According to http://www.mnot.net/cache_docs/

A resource is eligible for caching if:

  • There is caching info in HTTP response headers
  • Non secure response (HTTPS wont be cached)
  • ETag or LastModified header is present
  • Fresh cache representation

Entity tags can be strong or weak validators.The strong validator provide the uniqueness of representation.If we use MD5 or SHA1, entity value changes when one bit of data is changed, while a weak value changes whenever the meaning of an entity(which can be a set of semantically related) changes.

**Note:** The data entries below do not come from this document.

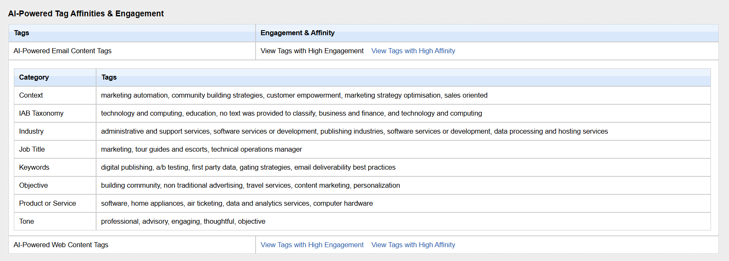Click the AI-Powered Email Content Tags row label
This screenshot has height=261, width=729.
tap(63, 51)
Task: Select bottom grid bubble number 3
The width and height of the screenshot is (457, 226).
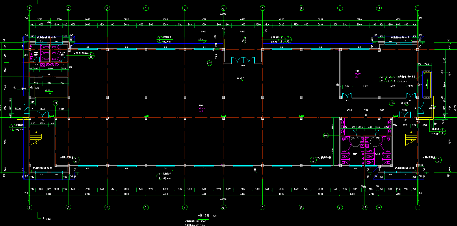Action: point(107,207)
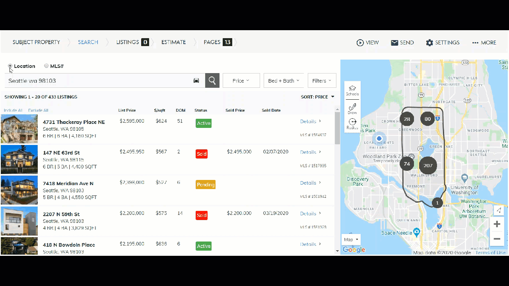Go to the Estimate tab
Viewport: 509px width, 286px height.
[x=173, y=42]
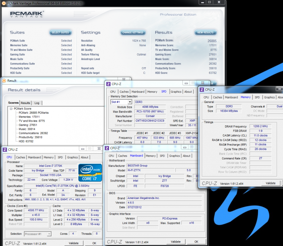Viewport: 283px width, 246px height.
Task: Click the VIEW RESULTS button
Action: [206, 32]
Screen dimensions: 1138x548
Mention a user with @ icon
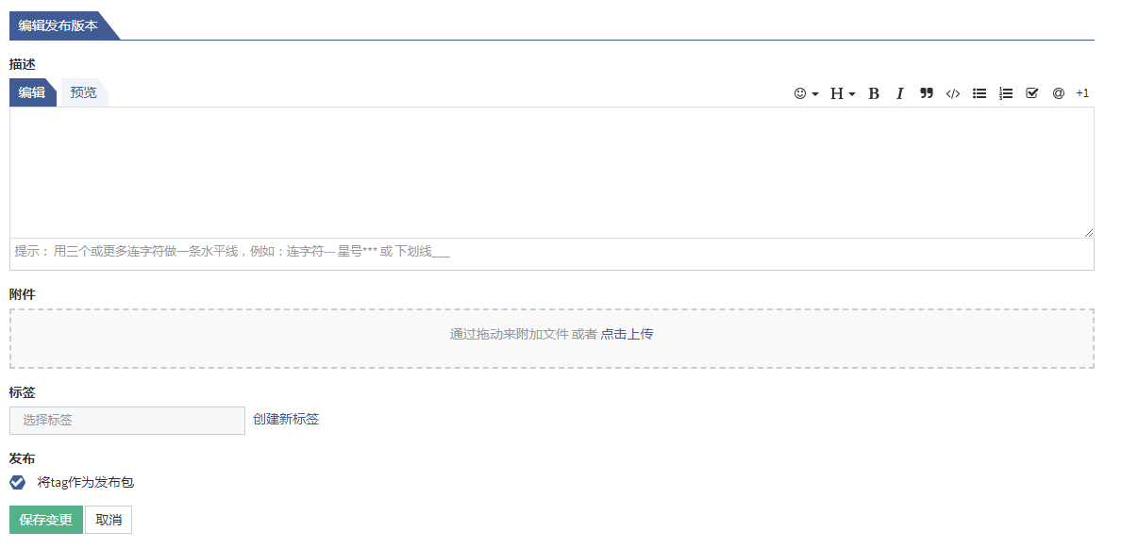1059,93
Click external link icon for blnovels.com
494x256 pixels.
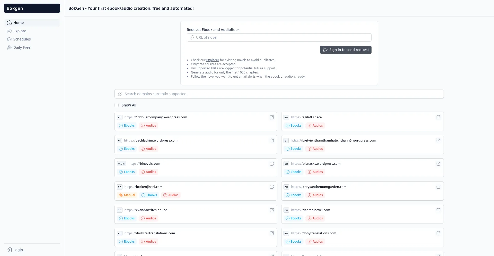coord(271,164)
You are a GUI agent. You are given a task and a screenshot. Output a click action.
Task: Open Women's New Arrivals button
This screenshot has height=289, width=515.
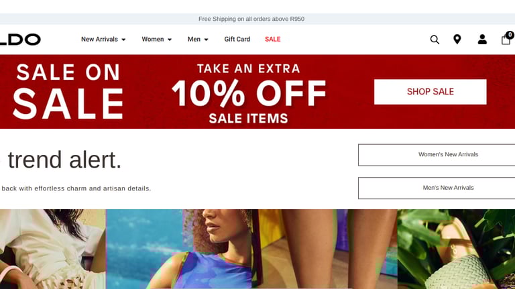click(437, 155)
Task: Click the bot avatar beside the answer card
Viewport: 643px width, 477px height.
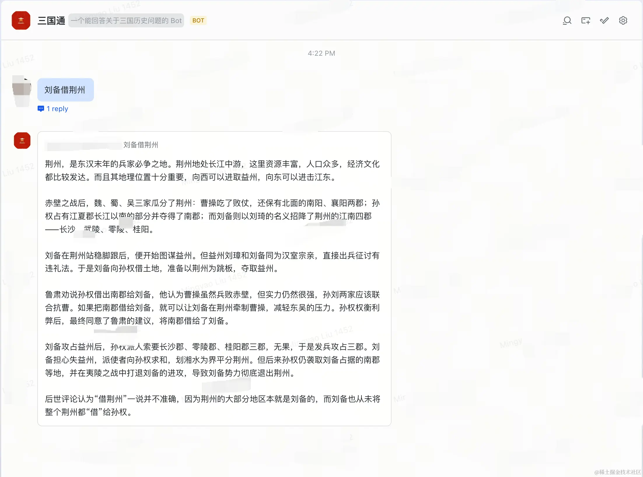Action: click(x=22, y=141)
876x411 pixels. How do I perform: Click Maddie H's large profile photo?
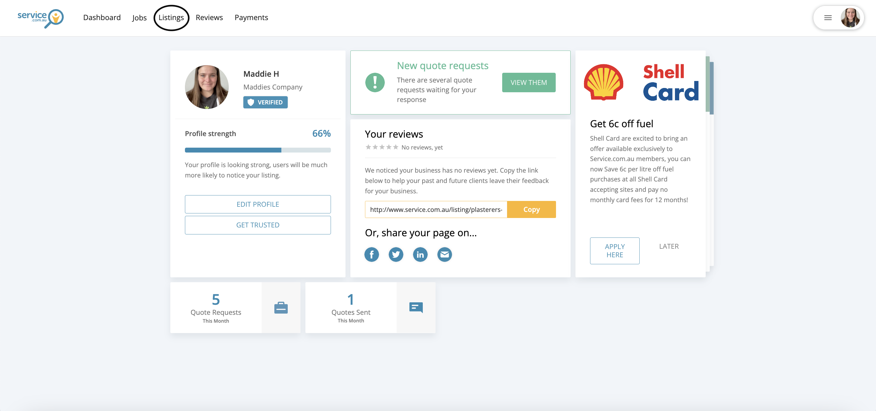tap(207, 87)
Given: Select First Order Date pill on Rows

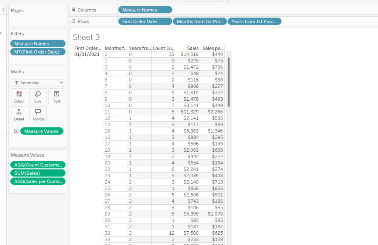Looking at the screenshot, I should pyautogui.click(x=145, y=21).
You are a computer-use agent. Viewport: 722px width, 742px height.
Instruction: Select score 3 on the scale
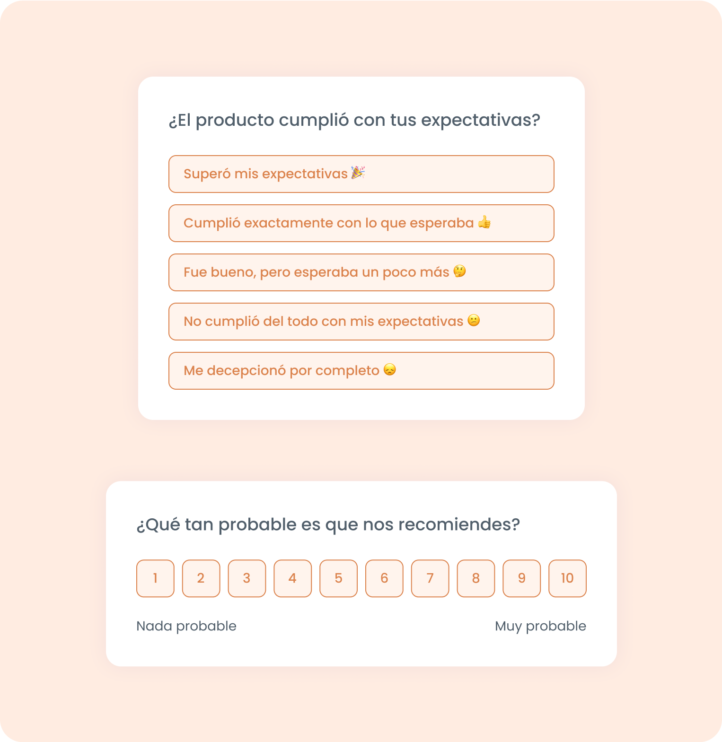(247, 578)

More info on conditional requests explaining strong and weak ETags in here

In Spring MVC, Support for ETags is provided by the servlet filter ShallowEtagHeaderFilter. If you see the source here

String responseETag = generateETagHeaderValue(body);
.... ......

protected String generateETagHeaderValue(byte[] bytes) {
StringBuilder builder = new StringBuilder("\"0");
Md5HashUtils.appendHashString(bytes, builder);
builder.append('"');
return builder.toString();
}


The default implementation generates an MD5 hash for the JSP body it generated.So whenever the same page is requested, this checks for If-None-Match, a 304 is send back.


String requestETag = request.getHeader(HEADER_IF_NONE_MATCH);
if (responseETag.equals(requestETag)) {
if (logger.isTraceEnabled()) {
logger.trace("ETag [" + responseETag + "] equal to If-None-Match, sending 304");
}
response.setStatus(HttpServletResponse.SC_NOT_MODIFIED);
}



This reduces the processing and bandwidth usage.Since it is a plain Servlet Filter, and thus can be used in combination any web framework.A MD5 hash assures that the actual etag is only 32 characters long, while ensuring that they are highly unlikely to collide.A deeper level of ETag implementation penetrating to the model layer for the uniqueness is also possible.It could be realted to the revisions of row data. Matching them for higher predicatability of lesser downloads of data will be an effective solution.

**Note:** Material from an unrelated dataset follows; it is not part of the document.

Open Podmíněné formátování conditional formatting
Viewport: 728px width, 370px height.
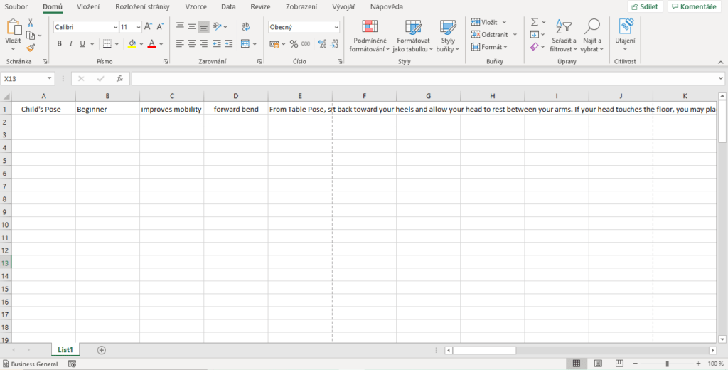point(369,36)
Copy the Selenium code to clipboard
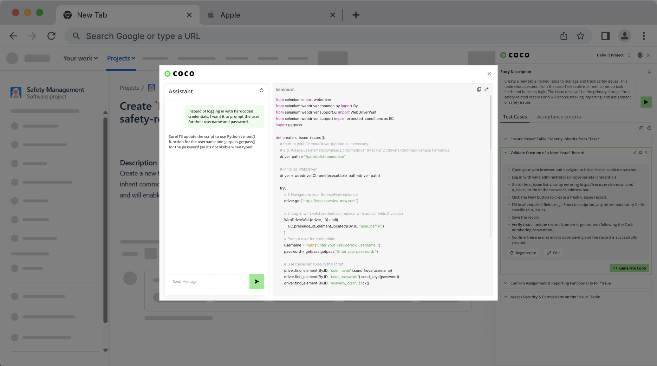Image resolution: width=657 pixels, height=366 pixels. click(x=479, y=89)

As per JSR 286 portlet specification Portlet should set Etag property (validationtoken) and expiration-time when rendering. New render/resource requests will only be called after expiration-time is reached.New request will be sent the Etag. Portlet should examine it and determine if cache is still good if so, set a new expiration-time and do not render.This specification is implemented in Spring MVC.(see JIRA )

A hypothetical model for REST responses using deeper Etags could be effective while an API is exposed or two applications are integrated.I have seen such an implementation using Python here

When cloud computing is considered, for Amazon S3 receives a PUT request with the Content-MD5 header, Amazon S3 computes the MD5 of the object received and returns a 400 error if it doesn't match the MD5 sent in the header.Here Amazon or Azure uses Content-MD5 which is of 7 bytes.

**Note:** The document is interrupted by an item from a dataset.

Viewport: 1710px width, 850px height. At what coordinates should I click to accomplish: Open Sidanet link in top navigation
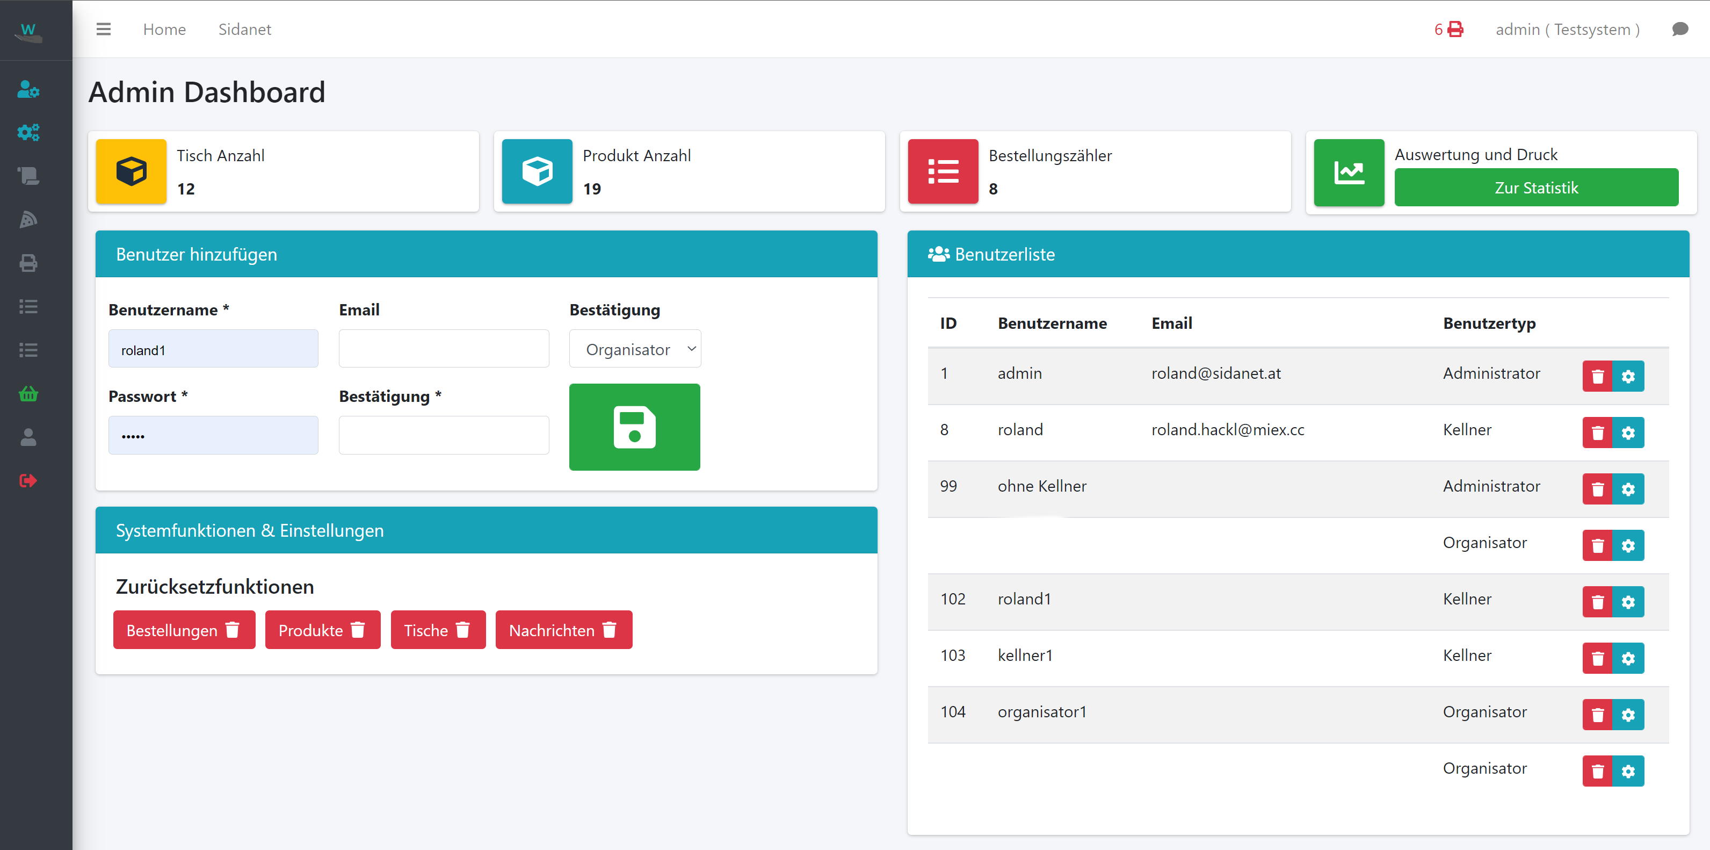point(244,29)
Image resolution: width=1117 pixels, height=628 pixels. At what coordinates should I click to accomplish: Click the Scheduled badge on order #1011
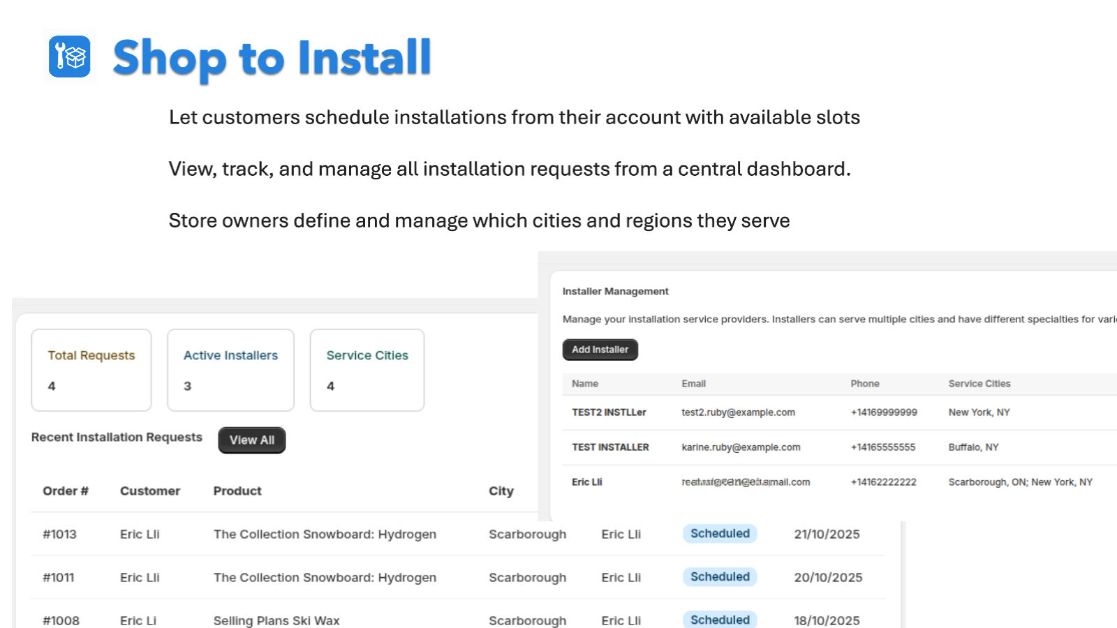(720, 576)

According to the article here in S3 for some reason the entity was updated with the exact same bits that it previously had, the ETag will not have changed, but then, that's probably ok anyway.

According to S3 REST API,

Amazon S3 returns the first ten megabytes of the file, the Etag of the file, and the total size of the file (20232760 bytes) in the Content-Length field.

To ensure the file did not change since the previous portion was downloaded, specify the if-match request header. Although the if-match request header is not required, it is recommended for content that is likely to change.


The ETag directive in the HTTP specification makes available to developers to implement caching, which could be very effective at the transport level for REST services as well as web applications.The trade-off would be, there may be security implications to having data reside on the transport level.

But in the case of static files which is having a large "Expires" value and clustered files, Etag will not be effective because of the unique checksum for files that are distributed will be transported to client for each GET requests.By removing the ETag header, you disable caches and browsers from being able to validate files, so they are forced to rely on your Cache-Control and Expires header.Thus by reducing the header size which was having the checksum value.